Text block: Begin
Why is the NBA still enforcing the rule that you have to take the ball out after a made basket? Wouldn’t the game be faster and more exciting if they just allowed the opposing team to take it out of the net and go? It’s not like college where teams can run full-court press and can create turnovers. FWIW – I actually emailed Adam Silver three years ago about this and got a response (probably from a low-level intern, but I choose to believe it was really him). He said “creating a faster pace of play is always something we look at and we will keep it in mind.”

You can’t do that because you’d have to create an annoying, golf-style honor system where the team that just made the basket has to LET the other team take it out of the net. None of the YMCA-brained players (every NBA team has at least one such player) lingering on the court would ever obey that edict. That’s why you have to go through the whole song-and-dance of taking the ball out. The cost of this? A whopping two extra seconds on every made possession.

And honestly, how much faster and more exciting does the NBA need to be? I grew up with ’90s NBA basketball, man. Even with Michael Jordan around, every game ended 89-83. It fucking sucked. By contrast, today’s NBA features ACTUAL scoring. It’s been a while since I’ve watched an NBA game and been like, “You know what? They really gotta slow this down. DEFENSE WINS CHAMPEENSHIPS DURRRRR.” Nobody wants that shit.

(Stephen A. voice) BUT … there are other issues that the NBA does have to address. A trio of NBA coaches and execs talked to Kevin Arnovitz of ESPN last week about the proliferation of three-pointer-exclusive offenses. The sources in that article—Dwane Casey, Rick Carlisle, and Daryl Morey—all make fine points about how exploiting the three-pointer has essentially broken the game.

“It often looks like no defense is being played,” Casey said. “But when there are four shooters on the floor and a big man at the dunker [spot], spacing is inflated and a defense is stretched to its limit. Guys are working, but it’s impossible to cover that much ground against NBA speed, quickness and power.”

Now there’s a whole economy of basketblogging discourse to be had from this debate. Outside of the league’s pandemic shuffling, it may even end up being The Theme Of The Season. I have no doubt you’ll encounter some of that three-point discourse on this very site in the near future. But I’m with my colleague Tom Ley in believing that the biggest problem right now isn’t how the NBA is using and/or defending threes, but how the NBA is officiating them. James Harden perfected flailing behind the arc to draw a cheap foul. But he’s got plenty of imitators in his wake, and THAT makes for shitty, awful television. That ruins the pace of play far more than how the league conducts all of its inbounds procedures.
Text block: End
Dataset records: Begin
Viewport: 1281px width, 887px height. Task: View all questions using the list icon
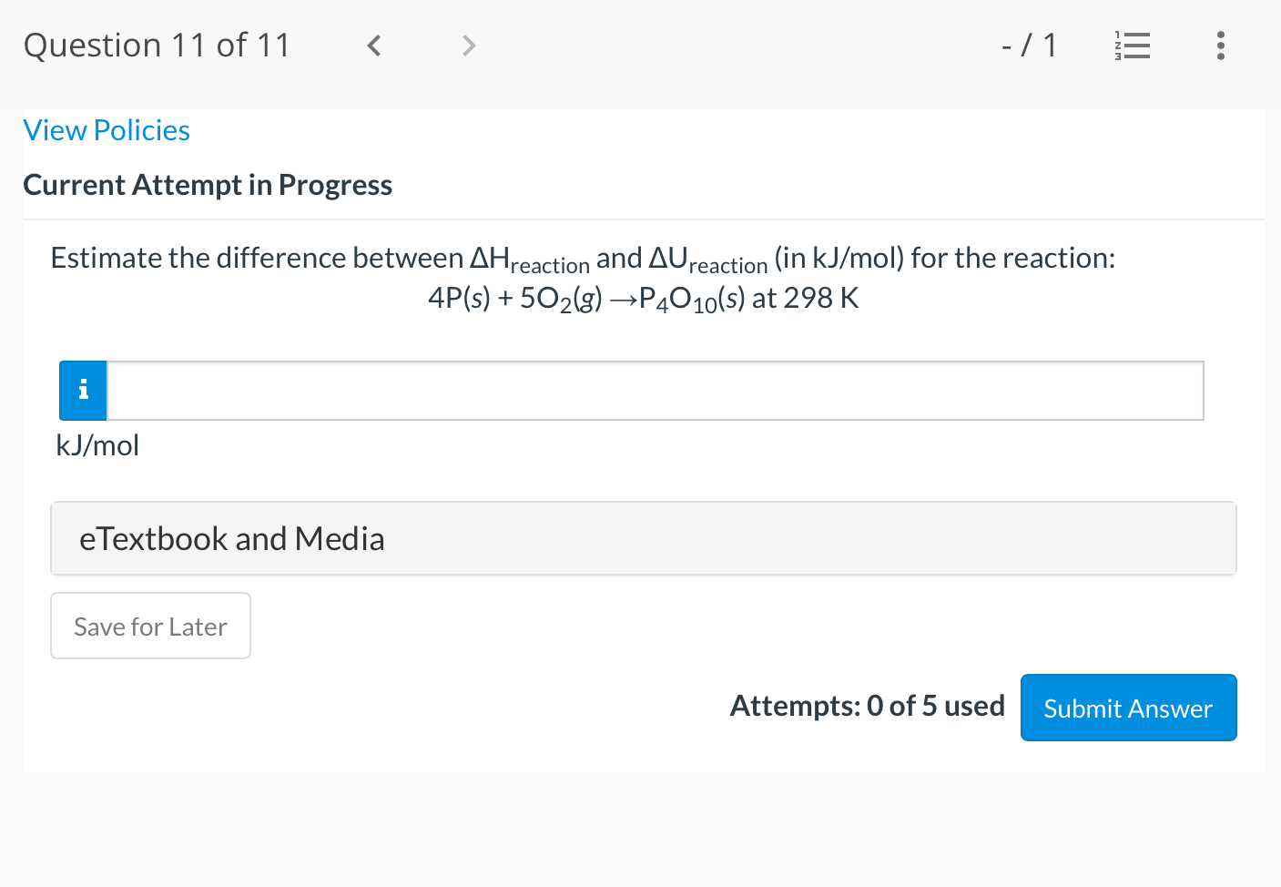(x=1132, y=45)
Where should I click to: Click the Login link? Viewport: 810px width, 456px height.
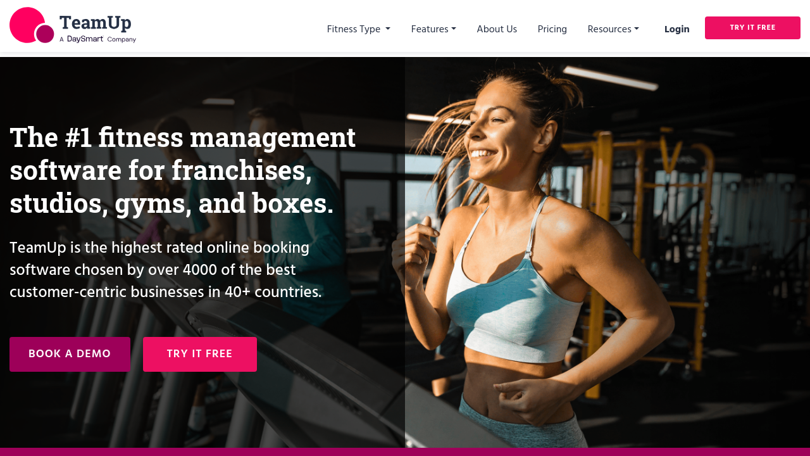click(x=677, y=29)
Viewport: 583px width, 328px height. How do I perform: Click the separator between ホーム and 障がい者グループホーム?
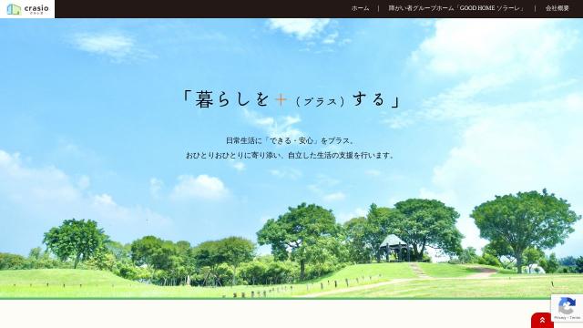click(x=379, y=8)
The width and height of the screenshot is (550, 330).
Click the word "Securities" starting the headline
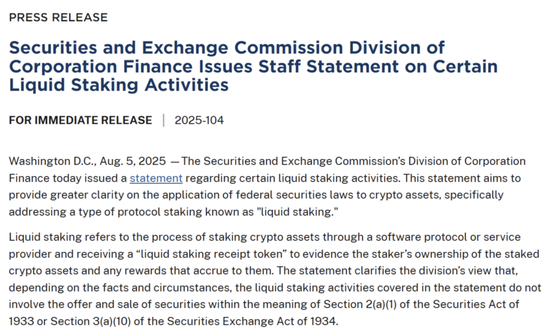click(53, 48)
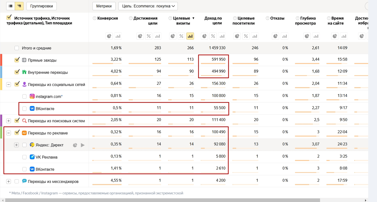377x202 pixels.
Task: Click play icon in Яндекс: Директ row
Action: pyautogui.click(x=83, y=145)
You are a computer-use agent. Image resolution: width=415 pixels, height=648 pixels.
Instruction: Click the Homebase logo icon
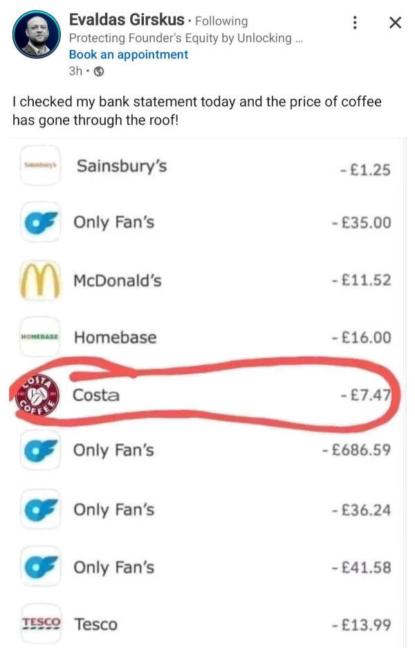point(40,337)
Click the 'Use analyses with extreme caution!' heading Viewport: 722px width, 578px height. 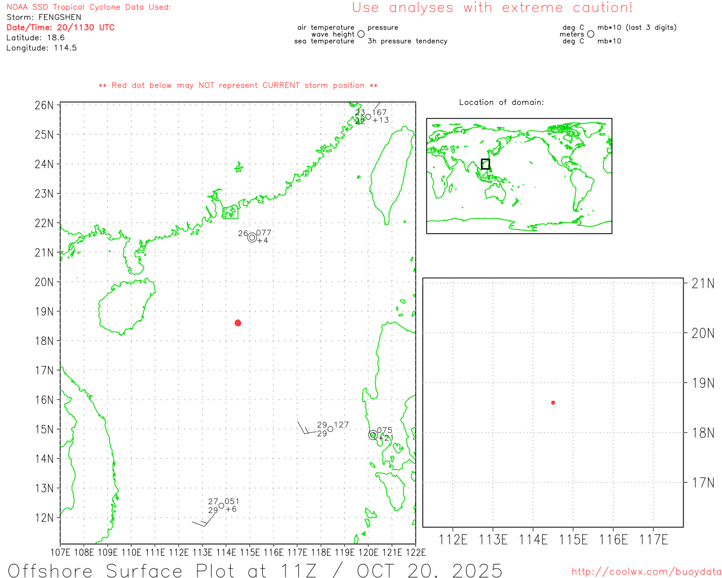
Dataset records: End
> **Work instructions**: According to the NBA piece, how much time does taking the ball out after a made basket add to each made possession? The rows play no part here.

> **Answer to this exercise**: Two extra seconds.